The base for this tea is Izumo's style of Hirabancha (平番茶): yabukita leaves harvested in Autumn, lightly steamed and roasted. Oka San adds a herbal tisane called Kawara Ketsume (河原決明), usually grown and enjoyed by grannies all over Japan. The Latin name of this 'bean bush' is Chamaecrista nomame.
Tasting experience: this tea is a poster child for an after dinner brew at a Japanese grandma's home: gentle, very flavourful and relaxing. Expect notes of sunflower seeds and toasted barley.
Cool Fact: National Geographic calls Shimane "Japan's Best Kept Secret". This is also true when talking about tea!

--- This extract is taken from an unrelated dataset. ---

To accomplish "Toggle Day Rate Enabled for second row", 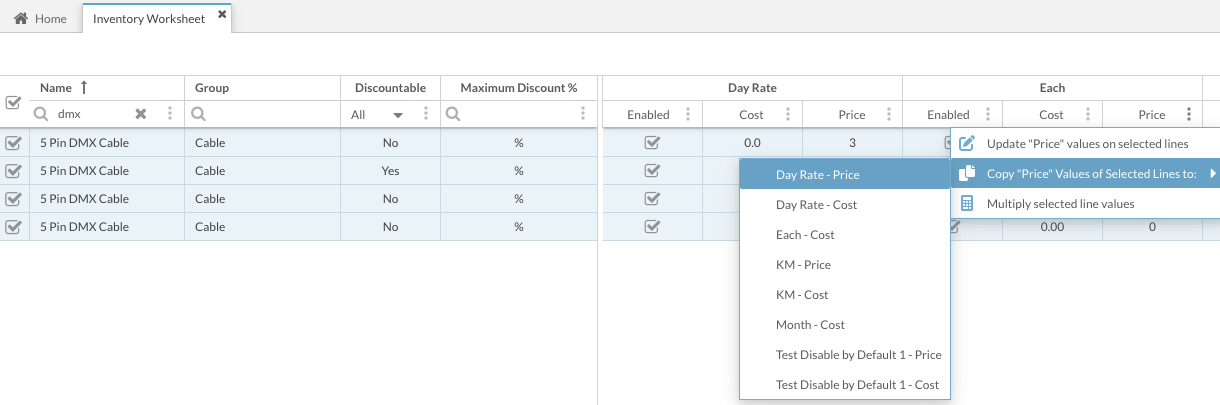I will point(652,171).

Origin: Izumo, Shimane | 35.3° N 132.8° E
Brewing Method: 4g / 240ml / 100°C / 60" (5 steeps)
GROWER:
Yuta Oka San, who left a TV production job in Tokyo to revive his great grandparents' tea business in Izumo. Oka San was awarded the top prize in the 69th (2022) edition of Japan's National Tea Judging Skills Competition (第69回全国茶審査技術競技大会 優勝報告); aged only 36, he is the first competitor from Shimane and one of the youngest to ever win this award.
IZUMO, AN UNLIKELY ORIGIN:
If you Wikipedia Izumo, you will learn about famous soba noodles, Japan’s oldest Shinto shrine and the country’s most ancient stone age tools; you will read nothing about tea.
There is, however, a history of tea production in the region. In the early 20th century, Oka San’s family grew tea in Izumo (see B&W pictures); their business fizzled in the post war years, and the family only made tea for personal consumption.
In 2006 Oka San decided to start growing tea commercially in Izumo, In 2010, he got the first decent harvest; by 2022, the Oka family is again producing some outstanding leads.